Visando esta legislação conferir maior protecção ao consumir, nenhum sentido faria que o legislador reduzisse o prazo do direito de acção, no caso de venda de coisa genérica, de 20 anos para 3 anos. Isto é, na opinião de Nuno Pinto de Oliveira, outra clara demonstração de que o legislador não faz qualquer distinção de regime.

O acórdão contou, ainda assim, com votos de vencido.

Desde logo do Juiz Conselheiro António Magalhães, que subscreveu o acórdão-fundamento, o qual mereceu anotação favorável dos Profs. António Pinto Monteiro e Paulo Mota Pinto.

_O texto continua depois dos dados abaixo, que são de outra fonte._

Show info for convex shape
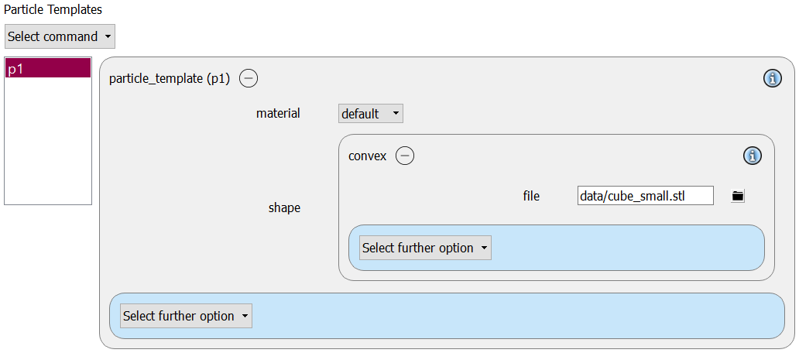Viewport: 799px width, 353px height. pos(752,156)
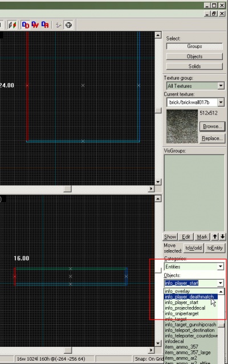Image resolution: width=228 pixels, height=364 pixels.
Task: Click the small key-like toolbar icon
Action: pos(59,25)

Mas também da Juiz Conselheira Maria Clara Sottomayor, por entender ser consensual que o Código Civil nesta matéria precisa de reforma, dada a disparidade de regimes entre a venda de coisas específicas e a venda de coisas genéricas.

Porém, tal tarefa caberá ao Legislador e não aos Tribunais. Acrescenta ainda que a aplicação dos prazos curtos de denúncia do defeito e do exercício do direito de acção, conduz a um resultado desajustado nos casos em que a coisa genérica vai ser incorporada num processo produtivo complexo, tornando-se muito difícil (senão mesmo impossível) cumprir tais prazos. Conclui que o facto de o prazo geral de prescrição ser longo facilmente será temperado pela aplicação do instituto do abuso do direito, permitindo fazer justiça.

Como última nota, salientamos que ao invés do que ocorria com os Assentos (os quais integravam as fontes normativas), os Acórdãos de Uniformização de Jurisprudência não gozam de força vinculativa fora do processo em que são proferidos.

Não obstante, o sistema jurídico português tem convivido de forma salutar com a força persuasiva de tais arestos, atenta a solenidade do julgamento (pelo Pleno das Secções Cíveis), a qualidade dos seus protagonistas e a valia da fundamentação, o que é demonstrado pelo generalizado respeito que as instâncias demonstram pelas soluções uniformizadoras.

Por isso, podemos com segurança afirmar que o acórdão uniformizador de jurisprudência n.º 7/2023 coloca um ponto final na querela.